***** Data for analysis
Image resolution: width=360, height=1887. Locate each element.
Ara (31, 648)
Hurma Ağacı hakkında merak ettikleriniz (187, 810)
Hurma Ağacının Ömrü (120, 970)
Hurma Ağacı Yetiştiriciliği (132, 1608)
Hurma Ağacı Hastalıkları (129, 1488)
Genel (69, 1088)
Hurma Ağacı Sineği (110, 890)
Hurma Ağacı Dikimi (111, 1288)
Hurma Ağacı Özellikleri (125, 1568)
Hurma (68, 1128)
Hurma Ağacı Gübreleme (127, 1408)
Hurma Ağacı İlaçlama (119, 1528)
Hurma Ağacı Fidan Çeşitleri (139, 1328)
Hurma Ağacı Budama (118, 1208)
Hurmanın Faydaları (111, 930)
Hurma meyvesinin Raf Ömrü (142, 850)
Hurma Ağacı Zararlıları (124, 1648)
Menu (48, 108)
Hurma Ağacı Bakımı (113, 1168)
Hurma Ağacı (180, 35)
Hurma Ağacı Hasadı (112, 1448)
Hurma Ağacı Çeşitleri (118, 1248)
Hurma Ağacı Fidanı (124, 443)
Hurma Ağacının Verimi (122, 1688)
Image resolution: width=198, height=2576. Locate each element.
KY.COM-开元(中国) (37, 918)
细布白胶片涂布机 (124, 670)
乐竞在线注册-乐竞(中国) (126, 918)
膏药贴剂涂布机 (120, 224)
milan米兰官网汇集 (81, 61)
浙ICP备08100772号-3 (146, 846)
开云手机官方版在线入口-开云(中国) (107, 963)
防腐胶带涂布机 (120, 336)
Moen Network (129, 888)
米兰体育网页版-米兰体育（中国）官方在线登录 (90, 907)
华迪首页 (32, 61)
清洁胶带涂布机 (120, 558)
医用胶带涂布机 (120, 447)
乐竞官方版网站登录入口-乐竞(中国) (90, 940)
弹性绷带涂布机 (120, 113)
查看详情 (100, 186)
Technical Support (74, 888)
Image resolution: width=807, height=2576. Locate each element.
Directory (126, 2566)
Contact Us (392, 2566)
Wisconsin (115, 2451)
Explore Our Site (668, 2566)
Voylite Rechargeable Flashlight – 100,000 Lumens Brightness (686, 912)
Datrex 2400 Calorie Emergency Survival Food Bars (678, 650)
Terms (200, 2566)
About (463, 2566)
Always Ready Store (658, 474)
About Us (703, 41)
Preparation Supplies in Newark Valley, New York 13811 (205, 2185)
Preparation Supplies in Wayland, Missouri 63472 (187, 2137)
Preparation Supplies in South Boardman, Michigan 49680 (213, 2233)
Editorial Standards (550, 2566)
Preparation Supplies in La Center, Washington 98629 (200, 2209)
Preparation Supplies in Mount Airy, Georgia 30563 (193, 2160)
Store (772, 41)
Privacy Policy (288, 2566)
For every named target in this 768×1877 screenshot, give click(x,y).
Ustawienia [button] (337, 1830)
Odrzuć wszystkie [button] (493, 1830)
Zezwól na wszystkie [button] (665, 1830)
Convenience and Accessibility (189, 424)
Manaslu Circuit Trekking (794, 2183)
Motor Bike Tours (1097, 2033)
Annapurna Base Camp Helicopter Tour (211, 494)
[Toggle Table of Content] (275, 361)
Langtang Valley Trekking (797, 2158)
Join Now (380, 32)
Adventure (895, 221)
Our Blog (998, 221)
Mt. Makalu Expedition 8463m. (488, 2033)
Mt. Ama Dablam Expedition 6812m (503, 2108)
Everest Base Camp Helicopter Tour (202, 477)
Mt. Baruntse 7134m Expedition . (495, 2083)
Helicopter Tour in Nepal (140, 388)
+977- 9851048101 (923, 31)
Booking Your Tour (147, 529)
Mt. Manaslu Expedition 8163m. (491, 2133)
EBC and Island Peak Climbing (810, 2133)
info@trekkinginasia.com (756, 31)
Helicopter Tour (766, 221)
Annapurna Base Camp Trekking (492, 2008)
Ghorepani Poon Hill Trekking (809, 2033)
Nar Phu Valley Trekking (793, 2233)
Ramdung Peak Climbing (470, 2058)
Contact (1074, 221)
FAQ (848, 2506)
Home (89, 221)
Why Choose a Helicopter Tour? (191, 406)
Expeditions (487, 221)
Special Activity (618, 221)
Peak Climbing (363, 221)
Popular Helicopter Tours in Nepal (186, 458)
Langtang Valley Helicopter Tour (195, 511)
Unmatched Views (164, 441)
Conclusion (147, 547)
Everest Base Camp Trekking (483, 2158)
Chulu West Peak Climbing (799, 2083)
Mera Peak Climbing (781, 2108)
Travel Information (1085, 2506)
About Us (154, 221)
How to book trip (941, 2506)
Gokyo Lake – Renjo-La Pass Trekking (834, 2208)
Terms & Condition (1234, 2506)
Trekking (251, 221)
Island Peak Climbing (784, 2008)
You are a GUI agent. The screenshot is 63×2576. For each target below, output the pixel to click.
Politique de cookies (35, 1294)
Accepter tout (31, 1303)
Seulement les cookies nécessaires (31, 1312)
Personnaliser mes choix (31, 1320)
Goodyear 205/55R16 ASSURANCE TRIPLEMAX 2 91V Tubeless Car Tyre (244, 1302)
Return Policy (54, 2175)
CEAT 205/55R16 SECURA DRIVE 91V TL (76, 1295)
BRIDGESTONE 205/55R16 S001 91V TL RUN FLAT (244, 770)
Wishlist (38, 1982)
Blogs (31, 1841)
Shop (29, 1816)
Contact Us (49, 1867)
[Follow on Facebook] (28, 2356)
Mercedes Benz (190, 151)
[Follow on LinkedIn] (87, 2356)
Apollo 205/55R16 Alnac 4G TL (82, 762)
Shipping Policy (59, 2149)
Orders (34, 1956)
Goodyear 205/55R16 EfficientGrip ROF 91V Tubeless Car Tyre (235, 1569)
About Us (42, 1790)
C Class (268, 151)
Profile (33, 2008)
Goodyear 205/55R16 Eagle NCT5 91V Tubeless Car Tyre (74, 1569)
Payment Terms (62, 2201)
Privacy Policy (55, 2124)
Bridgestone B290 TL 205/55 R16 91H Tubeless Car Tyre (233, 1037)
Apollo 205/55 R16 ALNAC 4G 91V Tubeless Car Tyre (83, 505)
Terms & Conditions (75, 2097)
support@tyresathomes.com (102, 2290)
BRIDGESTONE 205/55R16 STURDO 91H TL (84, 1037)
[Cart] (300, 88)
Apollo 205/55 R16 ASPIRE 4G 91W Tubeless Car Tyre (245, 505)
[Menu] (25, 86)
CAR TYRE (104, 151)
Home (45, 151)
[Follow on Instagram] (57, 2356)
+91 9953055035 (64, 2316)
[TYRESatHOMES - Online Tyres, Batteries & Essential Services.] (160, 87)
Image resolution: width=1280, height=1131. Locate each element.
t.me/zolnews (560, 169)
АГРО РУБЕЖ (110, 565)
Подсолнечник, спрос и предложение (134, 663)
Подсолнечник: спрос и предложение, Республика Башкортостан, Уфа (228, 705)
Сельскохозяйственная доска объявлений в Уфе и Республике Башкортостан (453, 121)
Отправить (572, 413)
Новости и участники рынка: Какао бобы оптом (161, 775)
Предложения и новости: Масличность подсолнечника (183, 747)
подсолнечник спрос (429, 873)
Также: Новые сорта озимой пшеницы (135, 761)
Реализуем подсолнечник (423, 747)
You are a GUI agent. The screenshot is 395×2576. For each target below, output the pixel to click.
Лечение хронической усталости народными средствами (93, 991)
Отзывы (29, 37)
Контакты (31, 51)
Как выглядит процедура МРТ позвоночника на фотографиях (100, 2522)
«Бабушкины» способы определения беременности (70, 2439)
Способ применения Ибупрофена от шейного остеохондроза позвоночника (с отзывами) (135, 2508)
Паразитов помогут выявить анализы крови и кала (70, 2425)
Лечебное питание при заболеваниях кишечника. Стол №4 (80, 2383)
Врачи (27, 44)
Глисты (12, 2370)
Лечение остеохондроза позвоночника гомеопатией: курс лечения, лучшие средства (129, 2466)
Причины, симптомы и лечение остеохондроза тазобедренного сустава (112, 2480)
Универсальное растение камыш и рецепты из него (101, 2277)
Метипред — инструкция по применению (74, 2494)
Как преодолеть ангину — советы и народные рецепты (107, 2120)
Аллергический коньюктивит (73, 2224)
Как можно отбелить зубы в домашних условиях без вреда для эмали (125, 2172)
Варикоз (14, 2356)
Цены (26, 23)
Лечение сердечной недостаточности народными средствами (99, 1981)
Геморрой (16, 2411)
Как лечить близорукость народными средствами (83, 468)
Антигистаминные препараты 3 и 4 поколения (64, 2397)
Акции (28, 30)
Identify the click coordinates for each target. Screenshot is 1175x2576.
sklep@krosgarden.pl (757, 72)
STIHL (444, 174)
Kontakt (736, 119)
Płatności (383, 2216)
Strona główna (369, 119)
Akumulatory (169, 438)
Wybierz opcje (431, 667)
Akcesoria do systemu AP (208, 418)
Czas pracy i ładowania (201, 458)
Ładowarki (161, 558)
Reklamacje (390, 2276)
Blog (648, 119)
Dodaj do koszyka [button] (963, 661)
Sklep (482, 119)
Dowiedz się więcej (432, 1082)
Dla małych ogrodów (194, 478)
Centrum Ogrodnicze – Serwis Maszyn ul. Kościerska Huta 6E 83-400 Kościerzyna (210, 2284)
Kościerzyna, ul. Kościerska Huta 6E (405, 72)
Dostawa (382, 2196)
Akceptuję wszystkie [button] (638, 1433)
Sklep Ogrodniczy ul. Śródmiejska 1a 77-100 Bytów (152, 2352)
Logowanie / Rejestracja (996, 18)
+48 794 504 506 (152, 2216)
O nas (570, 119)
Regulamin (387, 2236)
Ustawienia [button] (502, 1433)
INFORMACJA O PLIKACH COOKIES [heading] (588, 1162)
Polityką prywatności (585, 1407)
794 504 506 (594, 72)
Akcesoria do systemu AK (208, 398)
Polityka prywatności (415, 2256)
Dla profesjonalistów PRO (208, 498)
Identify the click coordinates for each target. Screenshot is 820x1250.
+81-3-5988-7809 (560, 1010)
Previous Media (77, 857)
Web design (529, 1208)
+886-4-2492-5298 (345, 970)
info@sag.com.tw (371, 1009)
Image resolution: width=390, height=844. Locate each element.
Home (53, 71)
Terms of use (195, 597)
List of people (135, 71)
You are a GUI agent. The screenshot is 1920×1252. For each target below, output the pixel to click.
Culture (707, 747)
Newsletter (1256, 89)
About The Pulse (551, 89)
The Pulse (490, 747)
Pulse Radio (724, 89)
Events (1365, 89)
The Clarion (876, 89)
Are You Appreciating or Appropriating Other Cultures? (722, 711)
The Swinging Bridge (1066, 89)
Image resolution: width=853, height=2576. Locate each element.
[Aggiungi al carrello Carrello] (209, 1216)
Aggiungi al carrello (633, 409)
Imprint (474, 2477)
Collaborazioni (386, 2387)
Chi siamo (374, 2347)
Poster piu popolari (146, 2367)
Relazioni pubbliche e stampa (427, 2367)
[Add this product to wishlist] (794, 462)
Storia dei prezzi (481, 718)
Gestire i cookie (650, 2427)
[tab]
**********
Task statement. Going back to the entries above, set down exactly the lines that begin at the one with "Goodyear 205/55R16 ASSURANCE" and end at the one with "Apollo 205/55R16 Alnac 4G TL (82, 762)", both included, and nothing else.

Answer.
Goodyear 205/55R16 ASSURANCE TRIPLEMAX 2 91V Tubeless Car Tyre (244, 1302)
Return Policy (54, 2175)
CEAT 205/55R16 SECURA DRIVE 91V TL (76, 1295)
BRIDGESTONE 205/55R16 S001 91V TL RUN FLAT (244, 770)
Wishlist (38, 1982)
Blogs (31, 1841)
Shop (29, 1816)
Contact Us (49, 1867)
[Follow on Facebook] (28, 2356)
Mercedes Benz (190, 151)
[Follow on LinkedIn] (87, 2356)
Apollo 205/55R16 Alnac 4G TL (82, 762)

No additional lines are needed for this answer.